Coming off a script written by Shinobu Hashimoto (who had previously written some of Akira Kurosawa's most famous films), there's always a sense of wonder coming out from the delivery of every last line. There's some sort of beauty that comes out because of the ideas in which the dialogue is expressing. Such beautiful dialogue could only be more powerfully delivered, not only if masterful storytelling backed everything up, but if it also had more exceptional performances to back everything up. Masaki Kobayashi's willingness to let the script for itself in Harakiri's case allows for it to prove itself as not only one of the best-scripted samurai films, but one of the best-scripted of all films, for ideas flow from start to finish that would in turn ask questions about the Bushido code (which is otherwise more famously known as "the way of the warrior").
With a script that was written by a frequent collaborator of Akira Kurosawa, one would normally expect that the leading role would be played either by Takashi Shimura or Toshiro Mifune. Instead, the leading role is played by a man who was normally to play opposite of Toshiro Mifune, and that man is Tatsuya Nakadai. It is clear within the way Tatsuya Nakadai is playing his own role as Tsugomu Hanshiro that he is able to pull off an older ronin rather well. At a young age of only 29, his own devotion to such a performance makes for a fascinating character study. We are not merely watching a ronin who wishes to commit seppuku, but we are also viewing the challenges that come along in regards to the code he must follow, within a world that runs amidst hypocrisy, leading to a world full of poverty as samurai are thrown out of work.
Visually, there's so much to be stunned with in regards to Harakiri. Whether it range from the crisp cinematography or the detailed set pieces, it is clear that Masaki Kobayashi is evoking a picture of the environment that had formed 17th century Japan. Like Akira Kurosawa, Masaki Kobayashi is a storyteller who never lets the set pieces overwhelm what he chooses to offer his viewers on the screen. Harakiri displays cinematic storytelling at perhaps some of its most masterful. It is not only a tale of vengeance which he is telling, but a challenging of the Bushido code and a philosophical tale in the most unexpected ways. Kobayashi's means of telling his story almost equal the levels in which Akira Kurosawa managed to achieve, for we have a samurai film that in turn brings into question the hypocrisy and corruption being faced within the system of such a society.

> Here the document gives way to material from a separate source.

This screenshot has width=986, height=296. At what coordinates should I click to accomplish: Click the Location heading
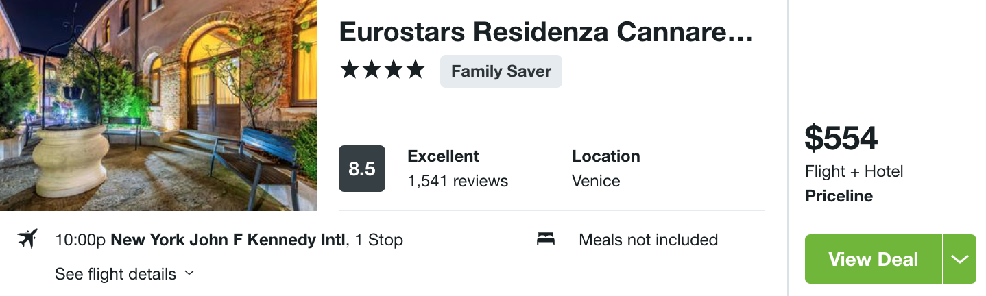point(606,156)
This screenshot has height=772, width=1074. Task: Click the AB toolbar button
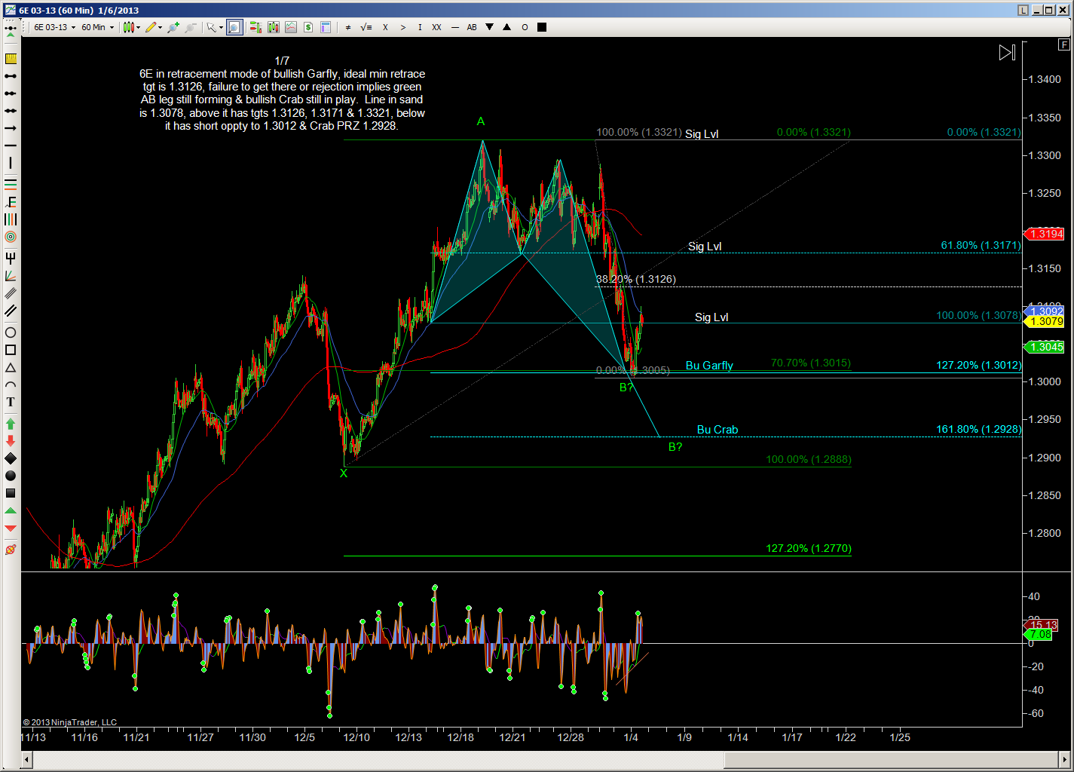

Harakiri is a film that requires one to experience and not merely view. Masaki Kobayashi turns what could have been a simple tale of vengeance into a tale of corruption and poverty. Compared to names like Akira Kurosawa and Yasujiro Ozu, Masaki Kobayashi almost sounds like a more overlooked name but he shows right here that he is expressing a specific mastery that would place him amongst the very best of Japanese filmmakers. It does not merely show only the battles of the samurai, but also the true nature of humankind from courage against what is wrong in society. Harakiri is not a process in which we are merely allowing, but something worthy of treasuring and preservation as a means of redemption. Harakiri displays the samurai film at some of its most thoughtful, and ultimately, it is one of the very best of the sort. An astonishingly perfect and remarkably human piece of filmmaking.